Wednesday, March 21, 2007

Google and Pay-Per-Action Ads

Google's going to try out a whole new style of AdWords measurement. According to an article in Business Week today, Google's pay-per-click model would be supplemented with a program under which advertisers will pay only when a click on an ad results in a particular action (i.e., a sale, or a download, or reaching a particular page). Pay-per-click meet your cousin: Pay-per-action.

Rather than the auction style they use now, where the advertiser who pays the most per click shows up first (and the web publisher has no control over what ad shows up on their site), the advertisers under this model would offer a price they were willing to pay for an ad and what the "action" would be to trigger the payment. The publisher would then pick which ads show up on their site based, I would think, on who is likely to end up paying them most.

Many are saying this is the holy grail of measurable advertising and there are some upsides for advertisers to be sure.

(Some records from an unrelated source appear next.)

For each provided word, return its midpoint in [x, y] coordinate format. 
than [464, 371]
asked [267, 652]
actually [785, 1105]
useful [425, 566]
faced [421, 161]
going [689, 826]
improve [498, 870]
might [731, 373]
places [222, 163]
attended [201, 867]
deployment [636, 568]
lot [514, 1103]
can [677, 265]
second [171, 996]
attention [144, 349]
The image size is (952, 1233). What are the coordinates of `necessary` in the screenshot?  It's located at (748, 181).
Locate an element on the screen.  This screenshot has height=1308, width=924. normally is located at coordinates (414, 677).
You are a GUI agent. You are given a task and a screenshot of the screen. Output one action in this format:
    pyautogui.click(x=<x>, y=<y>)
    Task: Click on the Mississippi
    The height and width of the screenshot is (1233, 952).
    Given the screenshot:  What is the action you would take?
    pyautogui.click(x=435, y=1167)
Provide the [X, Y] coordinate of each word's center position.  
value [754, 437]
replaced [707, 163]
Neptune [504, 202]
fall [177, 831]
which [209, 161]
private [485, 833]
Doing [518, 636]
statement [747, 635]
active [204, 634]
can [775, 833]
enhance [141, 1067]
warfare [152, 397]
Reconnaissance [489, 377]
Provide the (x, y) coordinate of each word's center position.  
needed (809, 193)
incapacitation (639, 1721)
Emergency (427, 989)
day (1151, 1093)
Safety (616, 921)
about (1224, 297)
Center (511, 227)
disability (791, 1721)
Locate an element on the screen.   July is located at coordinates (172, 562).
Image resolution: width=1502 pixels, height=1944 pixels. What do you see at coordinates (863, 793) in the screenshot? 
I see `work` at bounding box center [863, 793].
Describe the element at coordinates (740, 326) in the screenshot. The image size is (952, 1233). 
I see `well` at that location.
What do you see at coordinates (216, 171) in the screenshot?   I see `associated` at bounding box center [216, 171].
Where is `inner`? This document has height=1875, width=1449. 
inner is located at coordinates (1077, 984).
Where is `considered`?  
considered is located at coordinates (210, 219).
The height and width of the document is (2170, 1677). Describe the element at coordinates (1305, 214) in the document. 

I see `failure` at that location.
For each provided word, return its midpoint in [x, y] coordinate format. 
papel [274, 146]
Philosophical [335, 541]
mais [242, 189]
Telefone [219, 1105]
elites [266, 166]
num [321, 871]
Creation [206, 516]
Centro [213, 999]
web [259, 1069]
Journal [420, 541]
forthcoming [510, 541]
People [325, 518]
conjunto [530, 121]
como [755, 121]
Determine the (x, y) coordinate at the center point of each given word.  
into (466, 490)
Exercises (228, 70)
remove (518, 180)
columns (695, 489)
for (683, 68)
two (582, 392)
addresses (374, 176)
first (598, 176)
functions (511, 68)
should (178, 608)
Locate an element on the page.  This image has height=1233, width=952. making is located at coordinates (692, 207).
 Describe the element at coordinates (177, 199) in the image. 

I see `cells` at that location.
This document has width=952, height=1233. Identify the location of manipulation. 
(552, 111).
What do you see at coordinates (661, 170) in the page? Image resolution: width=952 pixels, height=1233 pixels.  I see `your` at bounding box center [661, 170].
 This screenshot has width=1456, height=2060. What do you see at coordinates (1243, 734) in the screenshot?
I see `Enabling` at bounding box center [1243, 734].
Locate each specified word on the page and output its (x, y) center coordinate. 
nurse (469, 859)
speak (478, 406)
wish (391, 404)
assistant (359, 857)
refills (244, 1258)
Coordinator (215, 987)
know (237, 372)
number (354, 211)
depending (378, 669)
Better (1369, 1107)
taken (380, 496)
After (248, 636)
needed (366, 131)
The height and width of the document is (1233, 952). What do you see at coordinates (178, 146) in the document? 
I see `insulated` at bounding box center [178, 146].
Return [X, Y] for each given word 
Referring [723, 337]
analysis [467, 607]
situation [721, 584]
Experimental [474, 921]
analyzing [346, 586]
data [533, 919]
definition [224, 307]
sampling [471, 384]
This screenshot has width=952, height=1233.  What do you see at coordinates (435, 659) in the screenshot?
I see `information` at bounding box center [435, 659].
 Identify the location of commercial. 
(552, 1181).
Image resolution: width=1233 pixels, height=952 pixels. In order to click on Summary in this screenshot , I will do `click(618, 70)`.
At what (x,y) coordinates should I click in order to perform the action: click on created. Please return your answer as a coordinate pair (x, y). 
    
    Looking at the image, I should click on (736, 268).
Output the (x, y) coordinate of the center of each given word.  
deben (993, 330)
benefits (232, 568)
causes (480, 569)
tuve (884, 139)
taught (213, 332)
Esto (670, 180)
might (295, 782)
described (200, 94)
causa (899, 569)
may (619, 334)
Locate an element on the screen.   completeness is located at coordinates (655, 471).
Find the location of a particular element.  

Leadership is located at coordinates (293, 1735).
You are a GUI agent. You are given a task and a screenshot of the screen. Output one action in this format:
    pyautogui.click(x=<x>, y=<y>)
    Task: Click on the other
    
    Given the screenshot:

Three downsides though, and they're big ones:
1) The onus for success is no longer on the advertiser, but on the publisher. Now, if you get the eyeballs and can't close them because your website or your product stinks, that's your problem. If you don't close enough sales, you've got to fix it. Under this model, if you don't close enough sales, you don't pay for the ad exposure. The publisher can't close a deal for you, so why do they want to take the "risk" of wasting ad space?
2) Since publishers can choose the advertisers, big name advertisers will be most likely to be picked (because they're least likely to have a crappy business model). This will wreck the current system, which really puts the little guy on nearly even footing with the big guy.
3) While ad costs may jump from say $0.40 per click to $4.00 per action, how does that benefit Google if there are 10x fewer actions than clicks? The money is the same. Google's profit last year was $3.1b. I don't see this plan increasing that figure.

My guess: Google will try it and then abandon it--if they can get away with it politically.